The endoplasmic reticulum is a continuous membrane-bounded network, contiguous with the nuclear envelope, whose rough (ribosome-bearing) regions synthesise and fold proteins entering the secretory pathway and whose smooth regions carry out lipid synthesis, detoxification and calcium storage.

Scope

The entry covers the structural distinction between rough and smooth ER, the co-translational entry of proteins into the rough ER, protein folding and quality control with the unfolded protein response, and the lipid-synthetic, detoxifying and calcium-handling roles of the smooth ER. It is a cell-biology and histology reference topic, not clinical guidance.

Core questions

  • How do nascent proteins enter the rough ER and become folded and quality-controlled?
  • What distinguishes the rough from the smooth ER structurally and functionally?
  • How does the ER sense and respond to accumulation of misfolded protein?
  • How does the smooth ER contribute to lipid synthesis and calcium handling?

Key concepts

  • Rough versus smooth ER
  • Co-translational protein import
  • Protein folding and ER quality control
  • ER-associated degradation (ERAD)
  • Lipid and steroid synthesis
  • Calcium storage and the sarcoplasmic reticulum
  • Detoxification by smooth ER cytochromes

Key theories

Unfolded protein response (UPR)
Accumulation of unfolded or misfolded protein in the ER lumen is detected by transmembrane sensors that trigger a coordinated transcriptional and translational programme to restore folding capacity or, failing that, to commit the cell to death.

Mechanisms

On the rough ER, ribosomes translating proteins bearing a signal sequence dock at the membrane and thread the nascent chain into or across the bilayer, where it is folded and modified before export.
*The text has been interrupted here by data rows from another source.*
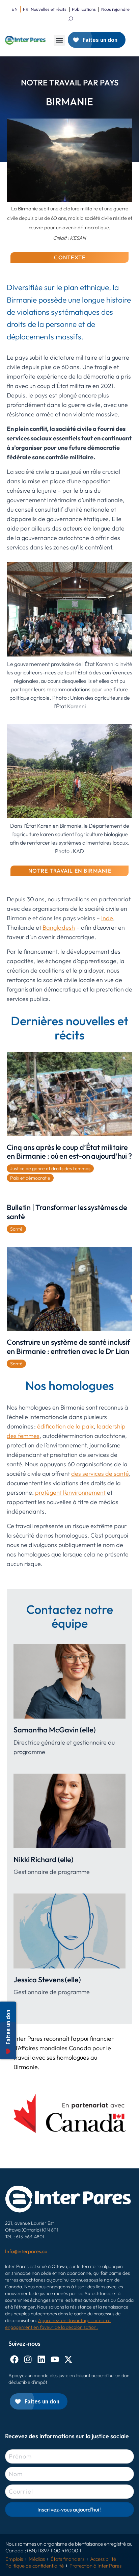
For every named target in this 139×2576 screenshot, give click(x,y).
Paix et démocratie (30, 1178)
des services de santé (100, 1473)
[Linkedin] (41, 2359)
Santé (16, 1229)
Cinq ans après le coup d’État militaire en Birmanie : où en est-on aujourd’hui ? (69, 1151)
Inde (107, 918)
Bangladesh (59, 927)
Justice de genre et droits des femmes (50, 1168)
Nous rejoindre (115, 9)
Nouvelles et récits (48, 9)
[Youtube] (55, 2359)
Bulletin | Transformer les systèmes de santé (67, 1212)
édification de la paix (65, 1426)
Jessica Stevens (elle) (47, 1979)
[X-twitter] (68, 2359)
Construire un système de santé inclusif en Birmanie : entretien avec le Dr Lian (68, 1346)
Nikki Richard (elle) (43, 1859)
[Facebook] (14, 2359)
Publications (84, 9)
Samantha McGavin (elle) (54, 1729)
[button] (59, 40)
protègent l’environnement (70, 1492)
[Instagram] (28, 2359)
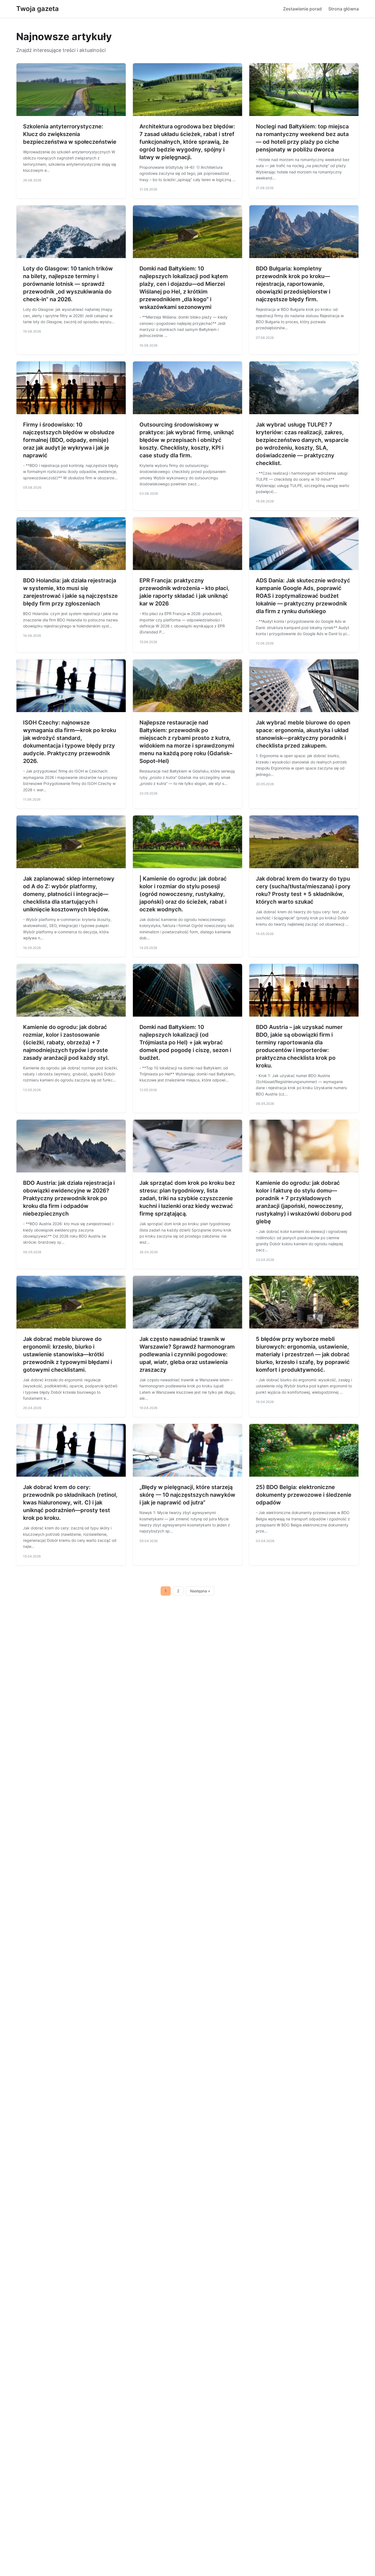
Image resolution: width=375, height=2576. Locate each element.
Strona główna (343, 9)
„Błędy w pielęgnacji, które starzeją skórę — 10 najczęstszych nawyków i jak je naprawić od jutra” (187, 1495)
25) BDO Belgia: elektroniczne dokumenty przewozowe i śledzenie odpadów (303, 1495)
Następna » (200, 1591)
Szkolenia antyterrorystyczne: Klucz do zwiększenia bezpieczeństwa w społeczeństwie (69, 134)
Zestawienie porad (302, 9)
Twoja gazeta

A dedicated quality-control system retains misfolded proteins and targets persistently aberrant ones for retrotranslocation and degradation; when unfolded protein accumulates, transmembrane sensors initiate the unfolded protein response to expand folding capacity or trigger apoptosis. The smooth ER lacks bound ribosomes and is the principal site of phospholipid and steroid synthesis, of drug and toxin metabolism by its oxidising enzymes, and, as the sarcoplasmic reticulum in muscle, of regulated calcium storage and release. The lipid composition generated and maintained here shapes the behaviour of all downstream membranes.

Clinical relevance

ER stress and defects in protein folding and quality control are implicated in a wide range of disease processes, and the smooth ER's drug-metabolising capacity underlies how many xenobiotics are handled by the cell. This entry describes the normal mechanisms that such processes engage and is not a basis for individual diagnostic or treatment decisions.

History

The endoplasmic reticulum was first described by Keith Porter and colleagues in early electron micrographs of cultured cells, and Palade's work tied its rough regions to protein secretion. The signal hypothesis of Blobel and Sabatini explained how proteins are targeted into the rough ER, and later work by Walter, Ron and others defined the unfolded protein response as the organelle's homeostatic stress pathway.

Key figures

  • Keith Porter
  • George Palade
  • Günther Blobel
  • Peter Walter
  • David Ron

Related topics

Seminal works

  • ron2007
  • gardner2013

Frequently asked questions

What is the difference between rough and smooth endoplasmic reticulum?
Rough ER is studded with ribosomes and synthesises and folds proteins for the secretory pathway, whereas smooth ER lacks ribosomes and specialises in lipid synthesis, detoxification and calcium storage.
What is the unfolded protein response?
It is a signalling programme triggered when misfolded proteins build up in the ER; transmembrane sensors act to expand the organelle's folding capacity and, if stress is unresolved, can drive the cell toward death.